Indeed, even though it might be too politically incorrect for many to concede, I suspect that the vast majority of us in the Caribbean look at the life of the average African — whose ancestors were not “harmed” by the European slave trade — and thank God that we are here, and not there.
(“CARICOM Demand for Reparations Smacks of Extortion,” The iPINIONS Journal, November 4, 2013)
Hell, even South Africa, the putative diamond in the rough, is becoming a political laughing stock and economic basket case under the leadership of Jacob Zuma. And simmering disillusionment and resentment are such that poor Blacks seem poised to do to rich Whites there what poor Blacks did to rich Whites in Zimbabwe.
More to the point, Hutus and Tutsis (of Rwandan genocide infamy) proved that the barbarism Idi Amin personified was not the exception. Sadly, that barbarism seems to be rule given the number of genocidal rebel groups now menacing so much of Africa, including the National Liberation Forces in Burundi, Congolese Revolutionary Movement in DR Congo, Al-Shabbab in Mali, Boko Haram in Nigeria (who made news last week by raiding a school and kidnapping over 200 girls), West Side Boys in Sierra Leon, pirates in Somali, and Lord’s Resistance Army in Uganda (who, despite the famous “#stopkony2012” crusade, remains as active as ever), to name just a few.
But nothing crystallizes chronic African despair quite like the Black non-Muslim Sudanese who fled religious/ethnic persecution by Arab militiamen in Darfur being among those who were slaughtered in tribal conflict by Black non-Muslim rebels in Bentiu. How’s that for cruel irony.
Meanwhile, tens of thousands of Black non-Muslim Mauritanians are choosing to remain displaced in a disbanded UN refugee camp in Senegal than return home because they fear Arab militiamen ethnically cleansing them the way Arab militiamen ethnically cleansed Black non-Muslim Darfurians in Sudan. Without UN protection and care, however, I fear it’s only a matter of time before the Senegalese, who are 95 percent Muslim, begin treating these Black non-Muslim Mauritanians like a cancer to be excised from their territory. And so goes the cycle of African despair.
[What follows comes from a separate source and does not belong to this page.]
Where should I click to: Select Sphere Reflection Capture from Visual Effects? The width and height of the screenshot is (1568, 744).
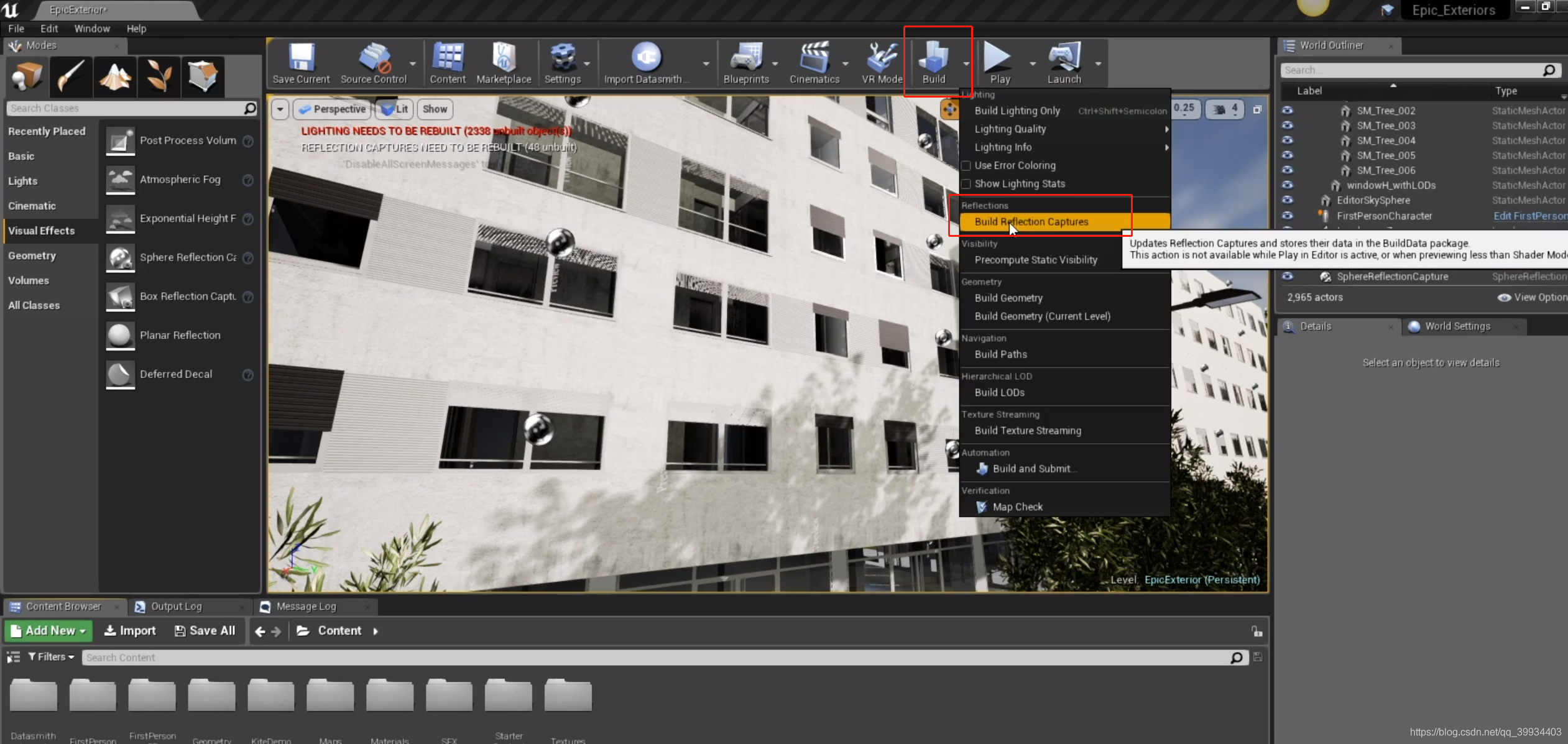180,257
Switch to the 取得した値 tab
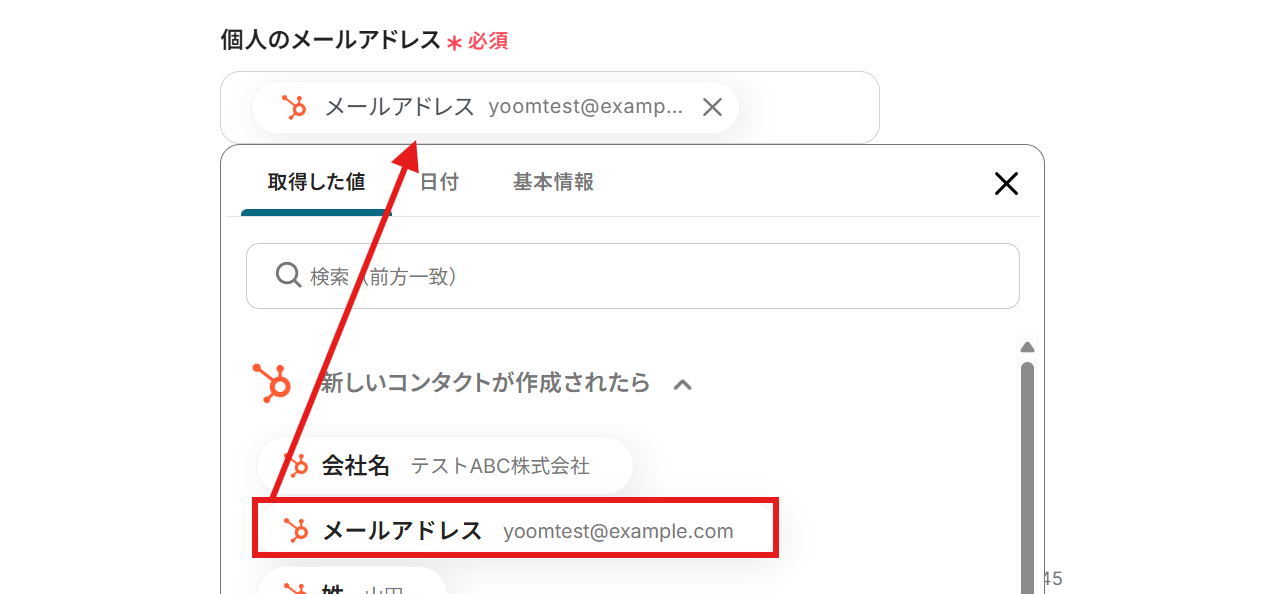1276x594 pixels. 316,182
This is why I’d bet my life savings that, under sodium pentothal, every Black person born in America or the Caribbean would thank our lucky stars that neither Abraham Lincoln nor Marcus Garvey succeeded in “repatriating” Blacks to Africa. That a Black American is now the most powerful man in the world is a poignant personification of this fact.
That said, it might be helpful to know that I was constrained yesterday to disabuse an American friend of the presumption that the barbarism on display in South Sudan’s civil war is uniquely African.
I could have done so simply enough by citing the barbarism that attended everything from the Wars of the Roses to World War II (with its infamous Holocaust).
But I sufficed to remind him of the barbarism America displayed by not only codifying slavery in its Constitution, but also fighting a bloody civil war because half of the country presumed a God-given right to enslave Blacks in perpetuity. I mean, what could be more barbaric than that.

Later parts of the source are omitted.